> _DATA_:
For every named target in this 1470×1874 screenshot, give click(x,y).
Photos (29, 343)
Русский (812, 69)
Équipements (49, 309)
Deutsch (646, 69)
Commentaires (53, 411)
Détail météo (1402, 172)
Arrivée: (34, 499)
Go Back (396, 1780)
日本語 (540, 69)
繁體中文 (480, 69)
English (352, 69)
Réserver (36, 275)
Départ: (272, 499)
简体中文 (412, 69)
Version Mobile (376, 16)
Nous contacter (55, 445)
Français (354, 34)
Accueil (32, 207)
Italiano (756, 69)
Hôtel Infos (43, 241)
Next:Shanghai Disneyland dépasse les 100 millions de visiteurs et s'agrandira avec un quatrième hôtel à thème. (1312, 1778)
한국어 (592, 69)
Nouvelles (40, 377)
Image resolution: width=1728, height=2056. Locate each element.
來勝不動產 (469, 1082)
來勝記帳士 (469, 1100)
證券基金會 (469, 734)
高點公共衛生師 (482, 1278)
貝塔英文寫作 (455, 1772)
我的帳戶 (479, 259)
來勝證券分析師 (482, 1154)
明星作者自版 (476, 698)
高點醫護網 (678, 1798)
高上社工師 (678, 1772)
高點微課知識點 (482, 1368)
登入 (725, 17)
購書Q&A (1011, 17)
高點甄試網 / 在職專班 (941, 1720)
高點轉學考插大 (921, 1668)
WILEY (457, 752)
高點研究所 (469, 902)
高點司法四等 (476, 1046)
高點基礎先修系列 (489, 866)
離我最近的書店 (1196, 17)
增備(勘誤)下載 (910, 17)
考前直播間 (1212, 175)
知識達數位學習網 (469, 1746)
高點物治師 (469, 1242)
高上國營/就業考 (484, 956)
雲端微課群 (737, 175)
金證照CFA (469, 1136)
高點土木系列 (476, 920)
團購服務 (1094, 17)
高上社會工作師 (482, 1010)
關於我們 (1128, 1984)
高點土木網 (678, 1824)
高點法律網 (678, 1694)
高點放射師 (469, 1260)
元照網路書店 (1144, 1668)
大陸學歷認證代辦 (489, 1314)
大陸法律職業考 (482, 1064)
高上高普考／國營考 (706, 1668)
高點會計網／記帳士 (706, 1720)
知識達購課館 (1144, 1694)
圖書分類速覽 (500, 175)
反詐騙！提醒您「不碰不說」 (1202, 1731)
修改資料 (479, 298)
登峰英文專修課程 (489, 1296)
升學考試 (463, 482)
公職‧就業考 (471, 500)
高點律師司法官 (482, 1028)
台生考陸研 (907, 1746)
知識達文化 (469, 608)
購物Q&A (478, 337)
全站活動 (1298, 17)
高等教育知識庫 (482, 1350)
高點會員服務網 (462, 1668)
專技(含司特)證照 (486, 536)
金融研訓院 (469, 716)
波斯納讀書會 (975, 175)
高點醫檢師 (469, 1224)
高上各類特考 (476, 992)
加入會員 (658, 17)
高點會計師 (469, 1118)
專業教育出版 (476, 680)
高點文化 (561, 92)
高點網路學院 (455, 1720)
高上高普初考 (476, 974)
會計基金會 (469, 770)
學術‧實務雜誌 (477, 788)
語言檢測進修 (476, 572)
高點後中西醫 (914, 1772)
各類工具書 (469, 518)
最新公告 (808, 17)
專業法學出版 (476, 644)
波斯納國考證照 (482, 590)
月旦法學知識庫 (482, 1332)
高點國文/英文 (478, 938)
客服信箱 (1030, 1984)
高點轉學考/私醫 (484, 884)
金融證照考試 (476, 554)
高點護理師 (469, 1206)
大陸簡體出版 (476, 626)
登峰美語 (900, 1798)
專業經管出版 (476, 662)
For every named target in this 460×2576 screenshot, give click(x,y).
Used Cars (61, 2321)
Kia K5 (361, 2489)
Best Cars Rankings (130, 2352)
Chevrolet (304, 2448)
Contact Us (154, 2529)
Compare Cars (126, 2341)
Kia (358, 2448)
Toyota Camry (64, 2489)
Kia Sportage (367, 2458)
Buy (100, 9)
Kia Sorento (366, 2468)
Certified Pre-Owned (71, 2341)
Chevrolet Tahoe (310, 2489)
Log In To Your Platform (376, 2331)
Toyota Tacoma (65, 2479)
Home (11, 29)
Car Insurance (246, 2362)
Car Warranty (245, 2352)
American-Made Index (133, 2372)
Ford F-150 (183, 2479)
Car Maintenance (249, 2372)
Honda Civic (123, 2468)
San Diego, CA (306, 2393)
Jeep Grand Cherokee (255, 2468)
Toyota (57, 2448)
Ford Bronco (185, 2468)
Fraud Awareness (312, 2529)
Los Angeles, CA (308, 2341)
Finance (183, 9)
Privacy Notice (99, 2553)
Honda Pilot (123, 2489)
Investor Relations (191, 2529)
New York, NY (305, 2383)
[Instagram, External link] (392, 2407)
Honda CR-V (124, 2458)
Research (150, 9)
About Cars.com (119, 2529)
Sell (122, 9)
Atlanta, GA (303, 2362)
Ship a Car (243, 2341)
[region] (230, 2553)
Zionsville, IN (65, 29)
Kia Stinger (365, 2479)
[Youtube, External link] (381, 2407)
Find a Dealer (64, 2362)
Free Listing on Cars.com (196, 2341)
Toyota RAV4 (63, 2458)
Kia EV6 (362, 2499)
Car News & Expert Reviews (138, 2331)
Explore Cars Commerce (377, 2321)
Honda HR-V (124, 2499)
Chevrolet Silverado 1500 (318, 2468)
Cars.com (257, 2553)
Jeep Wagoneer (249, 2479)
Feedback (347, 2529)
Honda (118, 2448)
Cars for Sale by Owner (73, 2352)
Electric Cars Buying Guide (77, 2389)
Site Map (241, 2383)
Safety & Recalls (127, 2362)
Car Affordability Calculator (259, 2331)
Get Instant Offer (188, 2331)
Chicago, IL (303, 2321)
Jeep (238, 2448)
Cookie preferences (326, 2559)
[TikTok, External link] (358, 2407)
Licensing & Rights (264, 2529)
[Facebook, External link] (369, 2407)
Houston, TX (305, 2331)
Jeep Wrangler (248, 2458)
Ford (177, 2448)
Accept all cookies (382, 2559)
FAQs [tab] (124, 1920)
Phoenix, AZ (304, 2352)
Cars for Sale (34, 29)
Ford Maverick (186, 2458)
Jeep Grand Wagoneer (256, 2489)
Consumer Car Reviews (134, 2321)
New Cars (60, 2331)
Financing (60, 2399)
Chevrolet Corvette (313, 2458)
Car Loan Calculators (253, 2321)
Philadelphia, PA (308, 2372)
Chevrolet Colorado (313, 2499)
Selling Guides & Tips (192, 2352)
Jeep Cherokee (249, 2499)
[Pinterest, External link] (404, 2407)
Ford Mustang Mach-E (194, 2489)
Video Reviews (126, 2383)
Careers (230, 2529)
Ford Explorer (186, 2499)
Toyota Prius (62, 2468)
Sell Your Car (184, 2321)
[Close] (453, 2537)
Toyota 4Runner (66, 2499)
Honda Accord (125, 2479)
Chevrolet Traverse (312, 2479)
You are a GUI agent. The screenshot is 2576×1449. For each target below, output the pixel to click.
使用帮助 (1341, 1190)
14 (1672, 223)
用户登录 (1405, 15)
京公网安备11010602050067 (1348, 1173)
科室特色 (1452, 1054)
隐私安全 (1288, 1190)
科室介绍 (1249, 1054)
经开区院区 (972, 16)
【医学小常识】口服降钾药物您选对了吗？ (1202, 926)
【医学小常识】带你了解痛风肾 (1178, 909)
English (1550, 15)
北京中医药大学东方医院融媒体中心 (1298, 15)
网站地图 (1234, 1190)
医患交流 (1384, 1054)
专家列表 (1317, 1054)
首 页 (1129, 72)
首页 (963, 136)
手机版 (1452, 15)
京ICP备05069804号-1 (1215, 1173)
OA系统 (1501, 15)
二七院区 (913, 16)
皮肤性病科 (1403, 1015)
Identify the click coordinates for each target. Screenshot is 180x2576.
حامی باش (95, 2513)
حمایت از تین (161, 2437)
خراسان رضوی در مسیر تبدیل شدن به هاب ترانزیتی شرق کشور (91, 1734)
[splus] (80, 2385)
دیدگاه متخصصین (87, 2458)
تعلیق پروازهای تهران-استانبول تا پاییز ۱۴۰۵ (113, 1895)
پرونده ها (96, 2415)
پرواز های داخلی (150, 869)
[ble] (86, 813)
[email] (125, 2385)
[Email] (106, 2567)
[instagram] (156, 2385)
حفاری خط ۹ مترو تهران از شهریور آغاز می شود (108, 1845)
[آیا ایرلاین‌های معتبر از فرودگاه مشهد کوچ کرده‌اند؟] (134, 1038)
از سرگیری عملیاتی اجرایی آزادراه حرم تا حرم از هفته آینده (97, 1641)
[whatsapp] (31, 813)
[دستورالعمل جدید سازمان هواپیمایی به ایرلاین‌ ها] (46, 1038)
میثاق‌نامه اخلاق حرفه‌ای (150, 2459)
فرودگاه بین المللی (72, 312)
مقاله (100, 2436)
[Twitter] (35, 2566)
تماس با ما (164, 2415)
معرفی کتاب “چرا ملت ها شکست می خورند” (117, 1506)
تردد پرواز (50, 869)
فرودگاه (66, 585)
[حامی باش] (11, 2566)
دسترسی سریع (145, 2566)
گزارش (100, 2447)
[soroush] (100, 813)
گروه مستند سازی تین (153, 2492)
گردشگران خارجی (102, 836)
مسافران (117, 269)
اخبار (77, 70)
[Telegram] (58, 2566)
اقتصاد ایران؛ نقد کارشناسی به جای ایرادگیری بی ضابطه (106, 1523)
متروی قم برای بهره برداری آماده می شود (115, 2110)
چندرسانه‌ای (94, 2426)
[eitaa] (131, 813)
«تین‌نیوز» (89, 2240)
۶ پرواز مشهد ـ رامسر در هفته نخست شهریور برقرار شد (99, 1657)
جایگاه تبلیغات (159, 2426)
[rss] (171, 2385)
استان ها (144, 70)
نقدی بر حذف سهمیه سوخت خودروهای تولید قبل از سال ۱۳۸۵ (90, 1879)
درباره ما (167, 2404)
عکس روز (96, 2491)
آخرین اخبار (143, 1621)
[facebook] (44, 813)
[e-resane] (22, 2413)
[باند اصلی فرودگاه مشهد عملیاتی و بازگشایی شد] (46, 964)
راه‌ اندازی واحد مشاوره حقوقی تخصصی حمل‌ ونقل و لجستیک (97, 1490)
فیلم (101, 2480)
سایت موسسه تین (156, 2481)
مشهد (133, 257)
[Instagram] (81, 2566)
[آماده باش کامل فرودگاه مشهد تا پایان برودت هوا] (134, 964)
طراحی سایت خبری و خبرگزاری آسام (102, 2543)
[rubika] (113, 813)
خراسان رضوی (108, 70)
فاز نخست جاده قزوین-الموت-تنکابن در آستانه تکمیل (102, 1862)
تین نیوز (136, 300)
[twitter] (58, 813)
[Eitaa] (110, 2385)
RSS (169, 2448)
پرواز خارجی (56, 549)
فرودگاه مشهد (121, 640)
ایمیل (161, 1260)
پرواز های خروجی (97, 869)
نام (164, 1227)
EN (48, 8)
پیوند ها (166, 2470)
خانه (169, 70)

> _TASK DIRECTIONS_: Set down again, word for word, the stretch of records from the line with "金融證照考試 (476, 554)" to the line with "Toyota Camry (64, 2489)", both of those lines included.

> _RESULT_:
金融證照考試 (476, 554)
高點護理師 (469, 1206)
大陸簡體出版 (476, 626)
登峰美語 (900, 1798)
專業經管出版 (476, 662)
For every named target in this 460×2576 screenshot, give click(x,y).
Used Cars (61, 2321)
Kia K5 (361, 2489)
Best Cars Rankings (130, 2352)
Chevrolet (304, 2448)
Contact Us (154, 2529)
Compare Cars (126, 2341)
Kia (358, 2448)
Toyota Camry (64, 2489)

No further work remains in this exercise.